#### Given entries:

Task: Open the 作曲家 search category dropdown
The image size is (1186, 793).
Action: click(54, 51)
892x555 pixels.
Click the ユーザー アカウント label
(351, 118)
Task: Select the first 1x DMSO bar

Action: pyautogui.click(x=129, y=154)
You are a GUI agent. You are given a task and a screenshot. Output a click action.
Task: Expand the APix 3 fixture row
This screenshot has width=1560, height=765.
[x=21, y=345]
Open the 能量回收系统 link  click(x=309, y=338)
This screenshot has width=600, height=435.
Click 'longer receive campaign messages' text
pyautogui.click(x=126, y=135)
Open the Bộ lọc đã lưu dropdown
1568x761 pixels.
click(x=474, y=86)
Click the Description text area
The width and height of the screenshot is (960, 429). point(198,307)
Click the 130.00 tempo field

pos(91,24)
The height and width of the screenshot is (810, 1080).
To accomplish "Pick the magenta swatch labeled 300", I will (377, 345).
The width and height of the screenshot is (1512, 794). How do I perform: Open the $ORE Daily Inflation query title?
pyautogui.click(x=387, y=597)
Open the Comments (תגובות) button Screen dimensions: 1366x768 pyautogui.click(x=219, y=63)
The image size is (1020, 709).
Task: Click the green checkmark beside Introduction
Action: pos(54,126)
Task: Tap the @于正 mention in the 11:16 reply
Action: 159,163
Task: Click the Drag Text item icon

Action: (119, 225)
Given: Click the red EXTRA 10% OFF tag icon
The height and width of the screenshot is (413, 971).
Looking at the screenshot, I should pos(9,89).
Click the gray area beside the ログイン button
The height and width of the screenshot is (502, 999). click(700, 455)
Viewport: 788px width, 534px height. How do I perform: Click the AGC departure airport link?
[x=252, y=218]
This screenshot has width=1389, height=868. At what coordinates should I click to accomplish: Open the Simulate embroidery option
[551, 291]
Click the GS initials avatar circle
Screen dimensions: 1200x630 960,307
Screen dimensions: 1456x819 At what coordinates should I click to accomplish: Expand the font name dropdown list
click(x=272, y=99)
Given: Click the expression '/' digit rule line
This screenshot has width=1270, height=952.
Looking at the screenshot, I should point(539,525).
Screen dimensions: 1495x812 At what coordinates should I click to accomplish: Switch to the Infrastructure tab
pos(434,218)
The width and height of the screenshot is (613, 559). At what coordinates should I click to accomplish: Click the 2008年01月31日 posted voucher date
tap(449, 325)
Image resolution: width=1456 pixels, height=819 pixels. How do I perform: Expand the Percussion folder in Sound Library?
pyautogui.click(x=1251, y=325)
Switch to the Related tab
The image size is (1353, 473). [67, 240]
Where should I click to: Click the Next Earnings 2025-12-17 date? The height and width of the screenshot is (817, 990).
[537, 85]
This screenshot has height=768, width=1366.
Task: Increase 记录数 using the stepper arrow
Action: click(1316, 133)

#### Task to carry out:
Print the records above exactly. Omit nothing.

#### Answer box:
Task: Open the 作曲家 search category dropdown
The image size is (1186, 793).
Action: click(54, 51)
892x555 pixels.
Click the ユーザー アカウント label
(351, 118)
Task: Select the first 1x DMSO bar

Action: pyautogui.click(x=129, y=154)
You are a GUI agent. You are given a task and a screenshot. Output a click action.
Task: Expand the APix 3 fixture row
This screenshot has width=1560, height=765.
[x=21, y=345]
Open the 能量回收系统 link  click(x=309, y=338)
This screenshot has width=600, height=435.
Click 'longer receive campaign messages' text
pyautogui.click(x=126, y=135)
Open the Bộ lọc đã lưu dropdown
1568x761 pixels.
click(x=474, y=86)
Click the Description text area
The width and height of the screenshot is (960, 429). point(198,307)
Click the 130.00 tempo field

pos(91,24)
The height and width of the screenshot is (810, 1080).
To accomplish "Pick the magenta swatch labeled 300", I will (377, 345).
The width and height of the screenshot is (1512, 794). How do I perform: Open the $ORE Daily Inflation query title?
pyautogui.click(x=387, y=597)
Open the Comments (תגובות) button Screen dimensions: 1366x768 pyautogui.click(x=219, y=63)
The image size is (1020, 709).
Task: Click the green checkmark beside Introduction
Action: pos(54,126)
Task: Tap the @于正 mention in the 11:16 reply
Action: 159,163
Task: Click the Drag Text item icon

Action: (119, 225)
Given: Click the red EXTRA 10% OFF tag icon
The height and width of the screenshot is (413, 971).
Looking at the screenshot, I should pos(9,89).
Click the gray area beside the ログイン button
The height and width of the screenshot is (502, 999). click(700, 455)
Viewport: 788px width, 534px height. How do I perform: Click the AGC departure airport link?
[x=252, y=218]
This screenshot has width=1389, height=868. At what coordinates should I click to accomplish: Open the Simulate embroidery option
[551, 291]
Click the GS initials avatar circle
Screen dimensions: 1200x630 960,307
Screen dimensions: 1456x819 At what coordinates should I click to accomplish: Expand the font name dropdown list
click(x=272, y=99)
Given: Click the expression '/' digit rule line
This screenshot has width=1270, height=952.
Looking at the screenshot, I should point(539,525).
Screen dimensions: 1495x812 At what coordinates should I click to accomplish: Switch to the Infrastructure tab
pos(434,218)
The width and height of the screenshot is (613, 559). At what coordinates should I click to accomplish: Click the 2008年01月31日 posted voucher date
tap(449, 325)
Image resolution: width=1456 pixels, height=819 pixels. How do I perform: Expand the Percussion folder in Sound Library?
pyautogui.click(x=1251, y=325)
Switch to the Related tab
The image size is (1353, 473). [67, 240]
Where should I click to: Click the Next Earnings 2025-12-17 date? The height and width of the screenshot is (817, 990).
[537, 85]
This screenshot has height=768, width=1366.
Task: Increase 记录数 using the stepper arrow
Action: click(1316, 133)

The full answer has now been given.